◆ Énoncé du problème 1
Présentez sous forme de liste numérotée, sans les lignes vides, la partie des enregistrements qui s'ouvre sur la ligne contenant « Given: Remove all » et se termine à la fin des enregistrements, ces deux limites comprises. Laissez les images de côté dans votre réponse.

◆ Texte fourni
Depuis que ma carrière, bien active, est terminée, je suis devenu encore plus actif. Mon métier principal est sans doute mon activité d’ambassadeur de la marque Trek, un constructeur de vélos. Trek était également le sponsor titre de ma dernière équipe. L’année dernière avec Trek, je suis parti plusieurs fois au Canada et aux USA, mais aussi une fois au Chili et au Brésil.

Je suis également ambassadeur du Tour Down Under en Australie et du Tour de Californie. L’année dernière, j’ai fait publier un livre, bien entendu autour du vélo et de ma vie.

De plus, je travaille en coopération avec Zwift, une société produisant une réalité virtuelle permettant de rendre l’entraînement à la maison plus intéressant. Je possède aussi une petite société de prêt-à-porter, SHUTUPLEGS.com, qui commercialise des t-shirts, des sweats et des vêtements pour cyclistes. Chaque année au mois d’octobre, j’organise mon propre évènement cycliste en Californie, le Jensie Gran Fondo, qui se déroule à San Francisco, au nord du pont Golden Gate. Je pense que je voyage autant que lorsque j’étais cycliste professionnel actif.

Pendant plusieurs années, tu as non seulement vécu les évolutions dans le domaine cycliste, mais tu y as aussi contribué. Dans quels domaines ce sport a-t-il le plus évolué?  

Dans le domaine technique, il y a 2 évolutions que je trouve remarquables. Tout d’abord, l’invention du levier de frein/manette de dérailleur de Shimano. Cette invention a changé notre sport plus profondément que bien d’autres innovations techniques. Notre discipline sportive est devenue plus sûre, car maintenant, personne n’est obligé d’enlever sa main du guidon quand il veut changer de vitesse.

Ensuite, l’utilisation généralisée du carbone. De nos jours, il n’est plus seulement présent dans le cadre du vélo, mais également dans les renforts de la selle, le guidon, le pédalier et dans les roues Aero.

◆ Enregistrements bruts
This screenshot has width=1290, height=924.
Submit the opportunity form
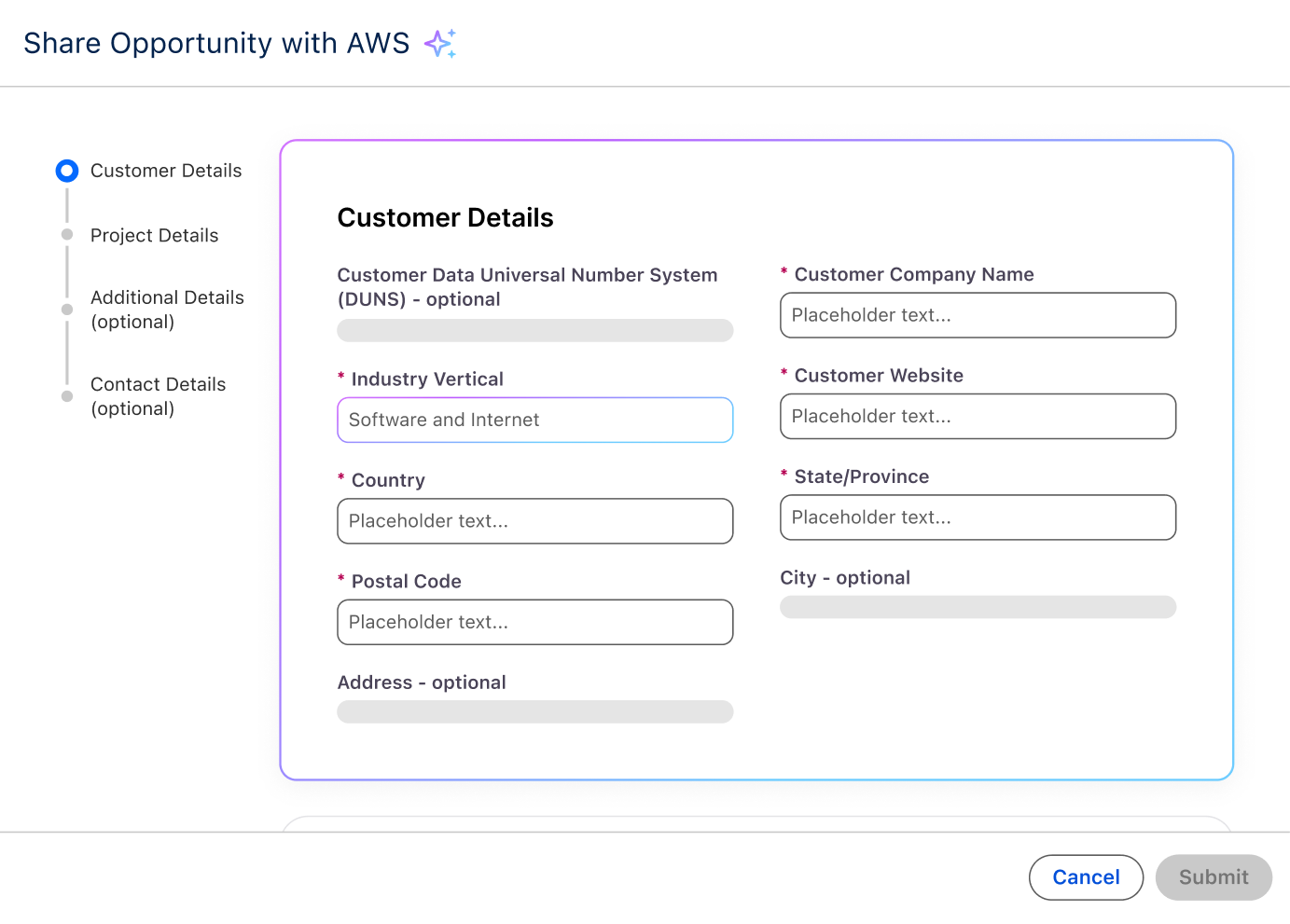point(1213,877)
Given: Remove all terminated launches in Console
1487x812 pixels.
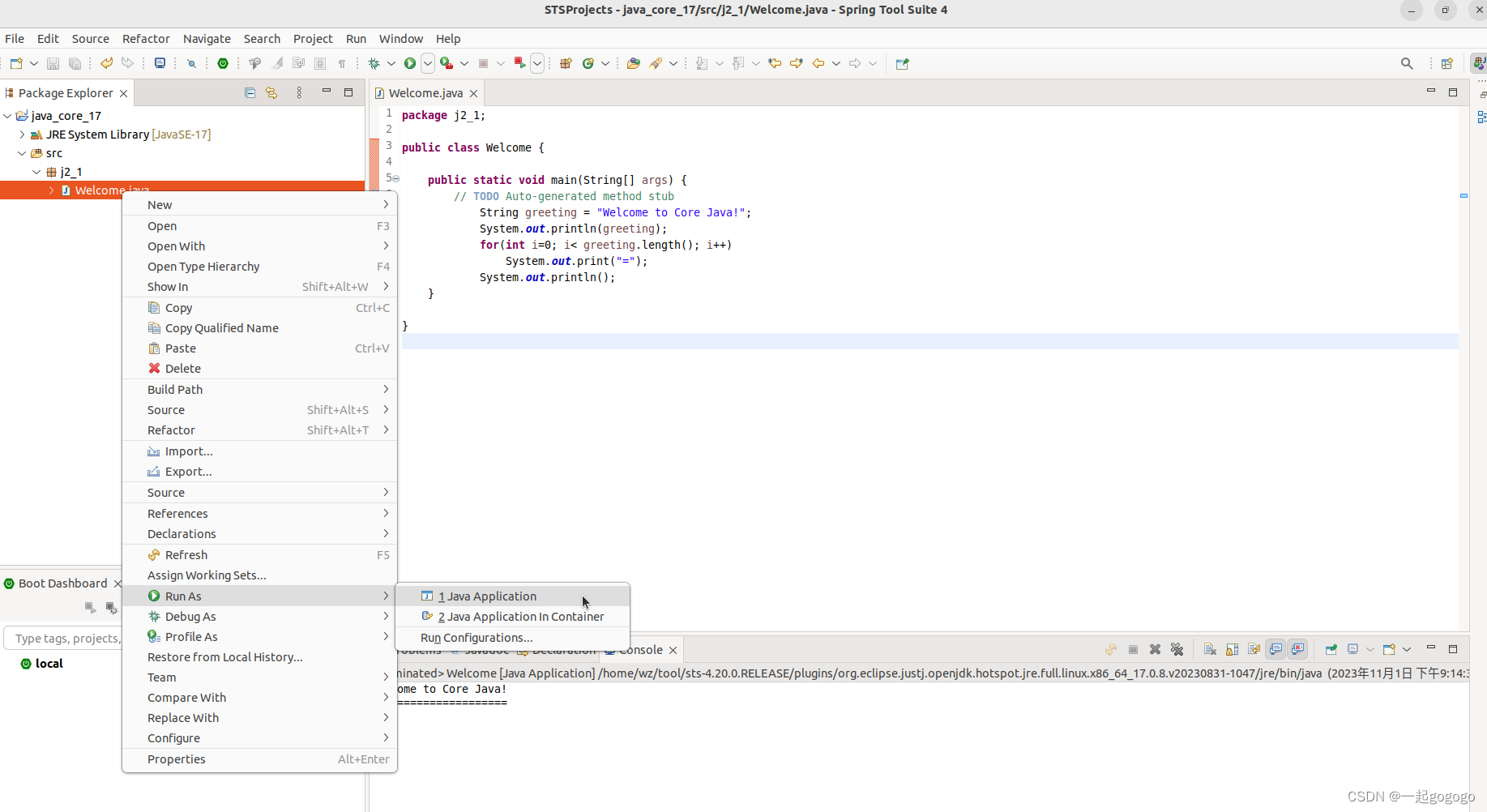Looking at the screenshot, I should (x=1177, y=649).
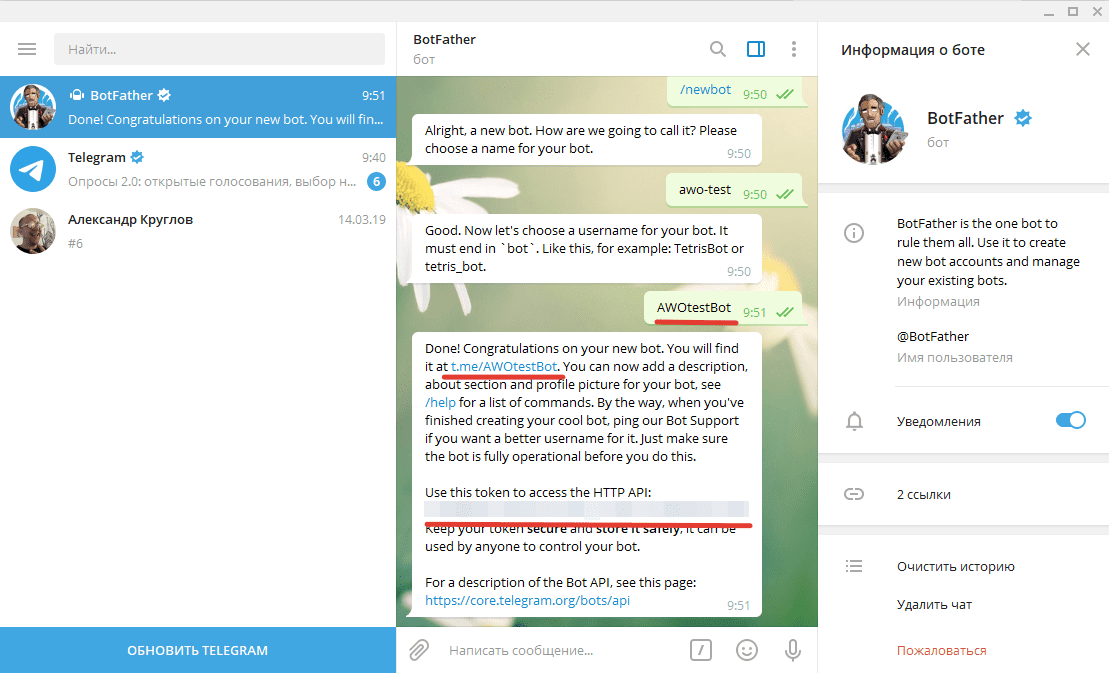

◆ Énoncé du problème 2
Énumérez tous les pays nommés dans le texte fourni.

◆ Réponse correcte 1
1. Given: Remove all terminated launches in Console
2. 1487x812 pixels.
3. Looking at the screenshot, I should (x=1177, y=649).

◆ Réponse correcte 2
- Canada
- USA
- Chili
- Brésil
- Australie